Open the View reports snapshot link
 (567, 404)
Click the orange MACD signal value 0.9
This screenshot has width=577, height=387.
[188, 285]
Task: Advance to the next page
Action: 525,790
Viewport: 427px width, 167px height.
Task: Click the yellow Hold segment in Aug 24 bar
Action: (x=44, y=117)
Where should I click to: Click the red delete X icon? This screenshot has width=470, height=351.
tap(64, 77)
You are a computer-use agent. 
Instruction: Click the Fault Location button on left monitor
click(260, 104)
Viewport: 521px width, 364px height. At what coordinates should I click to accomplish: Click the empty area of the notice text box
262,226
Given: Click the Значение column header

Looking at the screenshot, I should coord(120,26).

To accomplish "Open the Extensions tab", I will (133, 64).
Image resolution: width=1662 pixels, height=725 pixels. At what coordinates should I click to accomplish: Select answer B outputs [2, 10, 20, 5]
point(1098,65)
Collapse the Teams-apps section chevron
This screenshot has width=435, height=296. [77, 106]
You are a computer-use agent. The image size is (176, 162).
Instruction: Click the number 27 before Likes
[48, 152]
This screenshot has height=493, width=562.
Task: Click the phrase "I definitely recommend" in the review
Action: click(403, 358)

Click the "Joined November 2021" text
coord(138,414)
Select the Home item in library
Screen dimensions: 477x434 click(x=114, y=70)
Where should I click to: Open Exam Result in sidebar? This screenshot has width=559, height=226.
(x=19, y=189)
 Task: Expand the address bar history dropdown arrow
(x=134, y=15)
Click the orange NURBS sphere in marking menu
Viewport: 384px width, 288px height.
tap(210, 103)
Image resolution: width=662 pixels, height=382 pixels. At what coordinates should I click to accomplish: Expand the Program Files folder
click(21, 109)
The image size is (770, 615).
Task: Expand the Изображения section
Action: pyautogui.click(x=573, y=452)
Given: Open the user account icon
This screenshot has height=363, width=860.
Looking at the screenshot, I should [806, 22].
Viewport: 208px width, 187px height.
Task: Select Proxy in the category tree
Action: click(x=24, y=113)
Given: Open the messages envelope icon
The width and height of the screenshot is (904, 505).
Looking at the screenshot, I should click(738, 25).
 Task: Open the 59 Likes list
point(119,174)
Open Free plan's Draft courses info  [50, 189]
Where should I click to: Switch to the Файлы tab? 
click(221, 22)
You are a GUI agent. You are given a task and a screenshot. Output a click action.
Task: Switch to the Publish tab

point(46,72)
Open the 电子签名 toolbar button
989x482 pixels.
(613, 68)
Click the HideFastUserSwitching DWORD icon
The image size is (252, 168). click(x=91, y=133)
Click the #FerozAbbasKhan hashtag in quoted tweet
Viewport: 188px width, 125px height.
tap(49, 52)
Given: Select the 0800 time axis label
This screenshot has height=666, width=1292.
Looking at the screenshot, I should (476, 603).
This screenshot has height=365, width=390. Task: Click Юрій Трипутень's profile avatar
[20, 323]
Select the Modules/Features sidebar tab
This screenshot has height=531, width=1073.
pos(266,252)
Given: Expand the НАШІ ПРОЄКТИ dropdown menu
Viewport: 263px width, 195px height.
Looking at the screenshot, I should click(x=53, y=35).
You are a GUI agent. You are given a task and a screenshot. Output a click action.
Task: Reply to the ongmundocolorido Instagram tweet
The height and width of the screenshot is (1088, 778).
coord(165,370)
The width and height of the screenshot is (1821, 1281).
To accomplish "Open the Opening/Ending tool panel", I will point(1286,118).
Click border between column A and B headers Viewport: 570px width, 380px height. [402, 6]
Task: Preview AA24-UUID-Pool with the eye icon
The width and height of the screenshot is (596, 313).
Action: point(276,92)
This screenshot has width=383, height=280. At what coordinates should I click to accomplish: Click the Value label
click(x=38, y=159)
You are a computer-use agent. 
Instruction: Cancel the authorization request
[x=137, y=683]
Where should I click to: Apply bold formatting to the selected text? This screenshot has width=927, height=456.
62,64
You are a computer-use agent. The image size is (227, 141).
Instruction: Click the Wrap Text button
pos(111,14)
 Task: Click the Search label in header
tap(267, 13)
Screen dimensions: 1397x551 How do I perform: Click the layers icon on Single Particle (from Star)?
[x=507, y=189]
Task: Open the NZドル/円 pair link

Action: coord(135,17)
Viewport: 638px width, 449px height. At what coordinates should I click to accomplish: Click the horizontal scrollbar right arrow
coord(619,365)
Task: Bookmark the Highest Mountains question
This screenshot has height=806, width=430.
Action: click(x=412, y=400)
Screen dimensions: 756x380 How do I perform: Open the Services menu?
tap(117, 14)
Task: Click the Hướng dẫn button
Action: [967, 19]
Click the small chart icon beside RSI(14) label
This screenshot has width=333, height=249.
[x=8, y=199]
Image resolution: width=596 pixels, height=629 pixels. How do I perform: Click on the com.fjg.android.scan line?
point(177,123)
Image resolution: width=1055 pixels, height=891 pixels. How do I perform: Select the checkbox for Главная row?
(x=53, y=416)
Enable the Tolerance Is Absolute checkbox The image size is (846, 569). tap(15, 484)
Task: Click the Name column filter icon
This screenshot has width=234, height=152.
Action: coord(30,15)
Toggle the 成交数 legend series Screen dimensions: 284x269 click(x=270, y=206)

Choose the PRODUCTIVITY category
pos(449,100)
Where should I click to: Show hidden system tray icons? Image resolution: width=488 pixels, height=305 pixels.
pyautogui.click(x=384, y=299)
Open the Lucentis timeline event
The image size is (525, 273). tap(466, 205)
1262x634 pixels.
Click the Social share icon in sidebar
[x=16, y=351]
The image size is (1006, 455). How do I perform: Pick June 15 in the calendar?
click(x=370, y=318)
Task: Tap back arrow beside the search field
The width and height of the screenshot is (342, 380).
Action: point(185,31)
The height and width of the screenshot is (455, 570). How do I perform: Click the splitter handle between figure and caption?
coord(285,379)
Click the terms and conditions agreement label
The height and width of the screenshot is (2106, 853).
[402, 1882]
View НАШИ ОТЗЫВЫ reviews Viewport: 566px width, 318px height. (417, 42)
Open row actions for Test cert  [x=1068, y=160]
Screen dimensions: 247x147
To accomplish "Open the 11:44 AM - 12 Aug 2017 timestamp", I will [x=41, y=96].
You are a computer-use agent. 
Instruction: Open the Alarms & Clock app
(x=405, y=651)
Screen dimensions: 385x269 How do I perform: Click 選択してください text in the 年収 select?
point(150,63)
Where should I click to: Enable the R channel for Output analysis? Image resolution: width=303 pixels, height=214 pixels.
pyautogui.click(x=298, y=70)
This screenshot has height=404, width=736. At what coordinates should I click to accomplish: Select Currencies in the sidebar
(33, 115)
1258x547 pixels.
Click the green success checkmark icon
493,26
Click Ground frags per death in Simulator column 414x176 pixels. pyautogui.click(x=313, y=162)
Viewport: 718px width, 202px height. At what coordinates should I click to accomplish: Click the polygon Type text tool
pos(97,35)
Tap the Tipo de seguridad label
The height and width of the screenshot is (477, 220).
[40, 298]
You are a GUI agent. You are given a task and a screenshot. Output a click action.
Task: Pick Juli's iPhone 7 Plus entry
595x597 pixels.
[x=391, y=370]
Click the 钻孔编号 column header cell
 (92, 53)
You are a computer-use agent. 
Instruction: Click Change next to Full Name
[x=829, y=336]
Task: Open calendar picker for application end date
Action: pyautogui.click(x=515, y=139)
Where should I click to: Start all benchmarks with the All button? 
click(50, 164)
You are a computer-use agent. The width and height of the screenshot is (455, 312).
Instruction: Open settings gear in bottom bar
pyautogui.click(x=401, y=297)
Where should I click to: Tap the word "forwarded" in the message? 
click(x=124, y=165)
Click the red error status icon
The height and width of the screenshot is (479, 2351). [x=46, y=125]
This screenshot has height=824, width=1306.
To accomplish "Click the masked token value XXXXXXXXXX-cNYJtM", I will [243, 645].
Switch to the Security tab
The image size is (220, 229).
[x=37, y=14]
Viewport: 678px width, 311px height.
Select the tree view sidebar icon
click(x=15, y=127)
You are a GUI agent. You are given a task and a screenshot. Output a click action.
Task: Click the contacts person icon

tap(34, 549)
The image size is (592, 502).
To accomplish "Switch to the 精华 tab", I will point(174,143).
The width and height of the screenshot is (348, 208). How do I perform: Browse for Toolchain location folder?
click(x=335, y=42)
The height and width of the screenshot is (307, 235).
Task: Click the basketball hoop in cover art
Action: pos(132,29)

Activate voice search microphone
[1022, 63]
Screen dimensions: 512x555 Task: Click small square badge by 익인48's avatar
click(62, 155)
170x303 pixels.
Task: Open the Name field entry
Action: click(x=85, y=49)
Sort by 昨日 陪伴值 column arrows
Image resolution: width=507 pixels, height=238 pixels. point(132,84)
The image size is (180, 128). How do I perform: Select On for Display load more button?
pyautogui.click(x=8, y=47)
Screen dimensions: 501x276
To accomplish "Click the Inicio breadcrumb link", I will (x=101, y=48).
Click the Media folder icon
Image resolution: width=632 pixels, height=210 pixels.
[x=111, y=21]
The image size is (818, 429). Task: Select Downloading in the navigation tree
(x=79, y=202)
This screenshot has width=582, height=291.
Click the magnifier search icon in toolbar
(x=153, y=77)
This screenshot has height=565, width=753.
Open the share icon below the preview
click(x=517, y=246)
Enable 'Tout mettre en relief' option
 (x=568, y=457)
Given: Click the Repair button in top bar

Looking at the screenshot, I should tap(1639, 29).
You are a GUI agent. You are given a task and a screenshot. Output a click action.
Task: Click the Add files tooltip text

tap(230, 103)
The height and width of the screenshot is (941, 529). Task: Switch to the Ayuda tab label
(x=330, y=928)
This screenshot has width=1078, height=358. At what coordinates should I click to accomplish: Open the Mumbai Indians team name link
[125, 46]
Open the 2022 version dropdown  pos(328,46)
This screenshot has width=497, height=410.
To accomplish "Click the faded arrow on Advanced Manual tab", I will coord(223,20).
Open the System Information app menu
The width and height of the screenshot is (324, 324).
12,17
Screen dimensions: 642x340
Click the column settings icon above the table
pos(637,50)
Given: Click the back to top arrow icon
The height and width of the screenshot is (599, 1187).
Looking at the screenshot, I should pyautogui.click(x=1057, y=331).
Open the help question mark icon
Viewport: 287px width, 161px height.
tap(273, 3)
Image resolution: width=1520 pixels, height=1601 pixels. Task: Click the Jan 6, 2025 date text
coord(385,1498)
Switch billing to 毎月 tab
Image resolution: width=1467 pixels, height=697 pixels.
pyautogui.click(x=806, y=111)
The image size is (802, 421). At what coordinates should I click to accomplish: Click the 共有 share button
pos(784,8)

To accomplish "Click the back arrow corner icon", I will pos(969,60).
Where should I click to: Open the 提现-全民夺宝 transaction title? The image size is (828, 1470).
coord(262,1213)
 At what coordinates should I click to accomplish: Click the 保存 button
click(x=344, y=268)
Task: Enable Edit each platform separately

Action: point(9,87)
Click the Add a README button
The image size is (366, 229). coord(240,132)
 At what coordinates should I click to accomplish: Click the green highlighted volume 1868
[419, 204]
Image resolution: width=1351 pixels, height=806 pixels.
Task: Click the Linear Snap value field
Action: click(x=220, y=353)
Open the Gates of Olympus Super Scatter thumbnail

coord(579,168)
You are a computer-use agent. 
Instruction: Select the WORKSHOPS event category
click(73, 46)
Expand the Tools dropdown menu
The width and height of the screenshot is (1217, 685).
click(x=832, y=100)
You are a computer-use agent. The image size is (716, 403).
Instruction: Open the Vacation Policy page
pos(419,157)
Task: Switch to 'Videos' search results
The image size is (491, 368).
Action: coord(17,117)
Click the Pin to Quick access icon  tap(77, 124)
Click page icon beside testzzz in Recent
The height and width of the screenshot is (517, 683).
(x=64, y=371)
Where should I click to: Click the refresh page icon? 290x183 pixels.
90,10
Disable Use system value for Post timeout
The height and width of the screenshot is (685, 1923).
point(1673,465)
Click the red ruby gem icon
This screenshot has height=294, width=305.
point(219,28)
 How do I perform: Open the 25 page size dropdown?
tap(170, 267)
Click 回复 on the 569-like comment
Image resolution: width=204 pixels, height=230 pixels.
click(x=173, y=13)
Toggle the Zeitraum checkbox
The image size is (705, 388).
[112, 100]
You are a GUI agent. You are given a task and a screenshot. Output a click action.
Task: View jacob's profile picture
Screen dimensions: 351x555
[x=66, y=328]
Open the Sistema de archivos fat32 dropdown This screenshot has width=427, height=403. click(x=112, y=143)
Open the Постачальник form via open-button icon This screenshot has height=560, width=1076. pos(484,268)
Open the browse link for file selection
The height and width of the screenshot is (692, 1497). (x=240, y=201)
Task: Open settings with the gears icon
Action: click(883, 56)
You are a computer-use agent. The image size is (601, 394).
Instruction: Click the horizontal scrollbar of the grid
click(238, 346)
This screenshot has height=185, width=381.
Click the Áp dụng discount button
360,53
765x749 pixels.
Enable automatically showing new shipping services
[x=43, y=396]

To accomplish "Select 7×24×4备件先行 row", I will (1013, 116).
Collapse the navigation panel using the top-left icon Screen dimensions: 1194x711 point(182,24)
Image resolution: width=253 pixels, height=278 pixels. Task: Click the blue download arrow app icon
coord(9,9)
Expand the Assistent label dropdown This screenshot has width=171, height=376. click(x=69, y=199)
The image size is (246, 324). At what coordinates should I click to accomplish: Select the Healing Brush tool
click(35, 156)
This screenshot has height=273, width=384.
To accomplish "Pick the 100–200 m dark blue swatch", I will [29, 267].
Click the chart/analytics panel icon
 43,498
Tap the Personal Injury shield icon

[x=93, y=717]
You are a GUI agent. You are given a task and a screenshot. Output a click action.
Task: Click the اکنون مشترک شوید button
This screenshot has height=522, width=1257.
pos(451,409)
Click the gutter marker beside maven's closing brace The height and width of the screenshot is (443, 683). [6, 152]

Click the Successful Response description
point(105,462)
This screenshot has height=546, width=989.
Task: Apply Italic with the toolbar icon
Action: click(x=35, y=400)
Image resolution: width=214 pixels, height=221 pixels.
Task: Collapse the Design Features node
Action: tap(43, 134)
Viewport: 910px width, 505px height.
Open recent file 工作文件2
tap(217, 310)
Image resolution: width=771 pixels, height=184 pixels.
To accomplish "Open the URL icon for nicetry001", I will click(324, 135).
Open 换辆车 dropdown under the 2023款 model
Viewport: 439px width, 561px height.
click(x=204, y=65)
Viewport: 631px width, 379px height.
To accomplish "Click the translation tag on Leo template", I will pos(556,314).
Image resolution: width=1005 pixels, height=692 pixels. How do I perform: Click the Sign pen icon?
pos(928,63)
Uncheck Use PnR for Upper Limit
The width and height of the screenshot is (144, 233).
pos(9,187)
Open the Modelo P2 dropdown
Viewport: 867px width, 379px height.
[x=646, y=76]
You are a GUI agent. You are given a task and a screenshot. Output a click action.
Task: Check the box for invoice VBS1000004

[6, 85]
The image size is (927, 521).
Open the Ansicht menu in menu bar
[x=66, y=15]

•••••

- **Task brief**:
Your answer should consist of the lines of the listing that contain "orange", copied as they stand.

- **Exercise output**:
Click the orange MACD signal value 0.9
Click the orange NURBS sphere in marking menu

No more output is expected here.